▶ [Exercise] Transcribe the line containing "Where should I click to: Open" and every line after it, exactly, through the end of the records.

▶ [Input]
────────

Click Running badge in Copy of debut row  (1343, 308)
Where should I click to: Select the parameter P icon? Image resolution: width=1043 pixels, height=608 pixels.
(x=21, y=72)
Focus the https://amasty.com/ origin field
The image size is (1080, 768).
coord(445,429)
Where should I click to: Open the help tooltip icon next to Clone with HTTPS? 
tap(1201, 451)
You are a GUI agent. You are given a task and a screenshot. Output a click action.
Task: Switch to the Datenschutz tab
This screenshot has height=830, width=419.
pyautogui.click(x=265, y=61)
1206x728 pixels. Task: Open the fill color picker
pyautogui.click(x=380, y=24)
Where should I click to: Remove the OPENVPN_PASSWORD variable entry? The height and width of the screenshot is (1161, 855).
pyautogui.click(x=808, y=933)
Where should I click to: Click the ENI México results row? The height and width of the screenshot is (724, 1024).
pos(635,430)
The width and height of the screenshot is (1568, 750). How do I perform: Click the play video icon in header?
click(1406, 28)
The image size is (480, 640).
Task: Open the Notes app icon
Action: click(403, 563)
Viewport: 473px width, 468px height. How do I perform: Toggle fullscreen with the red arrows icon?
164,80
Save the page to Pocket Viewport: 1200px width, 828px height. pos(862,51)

────────

▶ [Answer]
Where should I click to: Open the help tooltip icon next to Clone with HTTPS? 
tap(1201, 451)
You are a GUI agent. You are given a task and a screenshot. Output a click action.
Task: Switch to the Datenschutz tab
This screenshot has height=830, width=419.
pyautogui.click(x=265, y=61)
1206x728 pixels. Task: Open the fill color picker
pyautogui.click(x=380, y=24)
Where should I click to: Remove the OPENVPN_PASSWORD variable entry? The height and width of the screenshot is (1161, 855).
pyautogui.click(x=808, y=933)
Where should I click to: Click the ENI México results row? The height and width of the screenshot is (724, 1024).
pos(635,430)
The width and height of the screenshot is (1568, 750). How do I perform: Click the play video icon in header?
click(1406, 28)
The image size is (480, 640).
Task: Open the Notes app icon
Action: click(403, 563)
Viewport: 473px width, 468px height. How do I perform: Toggle fullscreen with the red arrows icon?
164,80
Save the page to Pocket Viewport: 1200px width, 828px height. pos(862,51)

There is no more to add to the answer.